Within each newly framed line, however, is a question — not one of the four questions, not even the major one, “Why is this night different than all other nights?” The question is the ambivalence of our worship: how, in a universe where chosen people were forgotten and made to toil under the yoke of slavery, and where their exodus came only at the price of further slaughter and plagues of suffering, do we believe and enact justice as spiritual citizens? The question of how to be good in a world that has not been good to us, colors Ezer’s powerfully violent illustrations for the 10 plagues. And yet these unanswerable questions do not defeat us as readers, but emboldens us. Ambivalence is empowering, for it demands that we debate and engage with our faith. In Englander’s translation on the Shema, the holiest of prayers; he says, “Blessed is the One that is Space and the Source of Space, the One that is the World but whom the World cannot contain…” In the complexity of our devotion are the unanswerable details of how we maintain faith. The most provocative sequence, in which a single illustrated word vibrates in pale green and which Englander translates to “With how many layers of goodness has God blessed us?,” made me run to several different books in attempting to find the exact Hebrew transliteration, all to no avail. Yet in the searching for the transliteration, I felt more connected to the Passover story than ever before.

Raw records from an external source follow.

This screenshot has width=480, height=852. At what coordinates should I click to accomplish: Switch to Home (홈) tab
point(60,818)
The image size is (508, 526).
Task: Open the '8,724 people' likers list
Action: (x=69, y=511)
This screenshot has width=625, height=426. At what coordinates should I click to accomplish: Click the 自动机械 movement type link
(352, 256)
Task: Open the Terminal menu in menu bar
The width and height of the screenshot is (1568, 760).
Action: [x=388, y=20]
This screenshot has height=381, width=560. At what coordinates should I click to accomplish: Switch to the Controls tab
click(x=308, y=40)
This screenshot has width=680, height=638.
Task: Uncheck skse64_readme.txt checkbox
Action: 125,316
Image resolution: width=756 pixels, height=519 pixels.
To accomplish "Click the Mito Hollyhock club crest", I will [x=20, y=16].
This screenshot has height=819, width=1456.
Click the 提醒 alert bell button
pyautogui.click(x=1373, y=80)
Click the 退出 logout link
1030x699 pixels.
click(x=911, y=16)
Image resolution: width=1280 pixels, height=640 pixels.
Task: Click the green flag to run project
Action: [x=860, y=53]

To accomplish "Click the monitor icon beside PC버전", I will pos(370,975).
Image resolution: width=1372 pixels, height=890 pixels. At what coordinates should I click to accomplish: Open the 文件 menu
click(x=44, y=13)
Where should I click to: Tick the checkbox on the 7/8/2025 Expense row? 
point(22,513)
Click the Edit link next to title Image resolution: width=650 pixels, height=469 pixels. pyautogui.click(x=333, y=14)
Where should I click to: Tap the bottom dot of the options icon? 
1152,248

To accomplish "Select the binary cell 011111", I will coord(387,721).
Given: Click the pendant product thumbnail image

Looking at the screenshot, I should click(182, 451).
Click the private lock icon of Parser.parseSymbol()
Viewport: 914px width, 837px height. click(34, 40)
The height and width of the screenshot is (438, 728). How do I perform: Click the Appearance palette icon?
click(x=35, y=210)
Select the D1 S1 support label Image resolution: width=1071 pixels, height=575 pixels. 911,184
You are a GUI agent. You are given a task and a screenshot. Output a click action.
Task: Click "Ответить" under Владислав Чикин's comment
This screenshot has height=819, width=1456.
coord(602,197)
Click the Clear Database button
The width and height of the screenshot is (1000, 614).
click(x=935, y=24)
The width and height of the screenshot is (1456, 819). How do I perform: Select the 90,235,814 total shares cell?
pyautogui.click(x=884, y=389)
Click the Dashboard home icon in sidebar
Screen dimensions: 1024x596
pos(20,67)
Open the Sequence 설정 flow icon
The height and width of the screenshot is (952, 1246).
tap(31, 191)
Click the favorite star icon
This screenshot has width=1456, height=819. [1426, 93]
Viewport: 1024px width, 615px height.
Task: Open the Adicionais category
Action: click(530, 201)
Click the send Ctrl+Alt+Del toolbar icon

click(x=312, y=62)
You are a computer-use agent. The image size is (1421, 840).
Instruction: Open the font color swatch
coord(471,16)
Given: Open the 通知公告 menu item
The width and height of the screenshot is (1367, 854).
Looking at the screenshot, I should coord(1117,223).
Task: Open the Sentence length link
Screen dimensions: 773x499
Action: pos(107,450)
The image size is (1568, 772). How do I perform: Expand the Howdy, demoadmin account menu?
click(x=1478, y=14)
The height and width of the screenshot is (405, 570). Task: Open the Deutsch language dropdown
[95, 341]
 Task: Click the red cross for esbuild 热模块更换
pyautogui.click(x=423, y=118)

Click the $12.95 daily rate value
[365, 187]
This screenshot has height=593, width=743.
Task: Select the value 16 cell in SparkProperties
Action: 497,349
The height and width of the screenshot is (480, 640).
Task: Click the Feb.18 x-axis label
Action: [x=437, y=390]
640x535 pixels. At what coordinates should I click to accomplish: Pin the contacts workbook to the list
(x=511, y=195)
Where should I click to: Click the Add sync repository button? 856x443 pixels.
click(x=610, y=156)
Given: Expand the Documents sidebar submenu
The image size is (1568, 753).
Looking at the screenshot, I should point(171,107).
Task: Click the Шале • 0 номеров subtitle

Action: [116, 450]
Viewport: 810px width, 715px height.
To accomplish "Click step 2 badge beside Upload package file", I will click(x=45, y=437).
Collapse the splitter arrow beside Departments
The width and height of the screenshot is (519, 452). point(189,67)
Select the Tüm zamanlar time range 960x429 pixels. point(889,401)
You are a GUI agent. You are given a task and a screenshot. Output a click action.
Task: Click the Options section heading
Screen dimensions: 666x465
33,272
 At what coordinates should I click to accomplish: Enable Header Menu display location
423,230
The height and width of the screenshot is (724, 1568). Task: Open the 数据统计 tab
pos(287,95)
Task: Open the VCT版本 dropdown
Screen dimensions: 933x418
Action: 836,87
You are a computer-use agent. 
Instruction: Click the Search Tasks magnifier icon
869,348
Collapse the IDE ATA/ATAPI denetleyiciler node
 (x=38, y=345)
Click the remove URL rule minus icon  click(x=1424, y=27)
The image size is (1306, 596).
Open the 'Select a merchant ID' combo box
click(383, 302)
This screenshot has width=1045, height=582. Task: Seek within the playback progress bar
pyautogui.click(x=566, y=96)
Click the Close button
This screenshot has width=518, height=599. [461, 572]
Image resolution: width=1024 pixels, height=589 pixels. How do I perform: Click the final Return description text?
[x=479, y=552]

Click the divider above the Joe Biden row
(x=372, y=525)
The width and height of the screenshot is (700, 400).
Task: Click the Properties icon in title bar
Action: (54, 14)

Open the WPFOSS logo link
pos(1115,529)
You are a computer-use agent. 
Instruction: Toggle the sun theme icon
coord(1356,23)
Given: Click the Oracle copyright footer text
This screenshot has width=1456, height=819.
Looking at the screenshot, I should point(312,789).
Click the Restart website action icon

As Foer notes in his introduction, “Here we are, as night descends in succession over all of the Jews in the world, with a book in front of us.” No other holiday is so centered on storytelling, so focused on the power of narrative and the responsibility that narrative bears. And so this night becomes a living narrative, and so each time we gather around the Seder table to tell it, we imbue it with new possibility. “Here we are,” Foer says, “individuals remembering a shared past and in pursuit of a shared destiny. The Seder is a protest against despair.” Though we may wish to parcel out our moments of religious contemplation, leaving the big questions for the synagogue, The New American Haggadah makes worship a radical act of intellectual inquiry. Goldstein says, “It is the intimate spaces that the unwelcome and necessary revelations come, and we withdraw from those intimate spaces at our peril.” By bringing old stories and new questions together at the Seder table, we ask the unwelcome questions, and the revelations come in multitudes.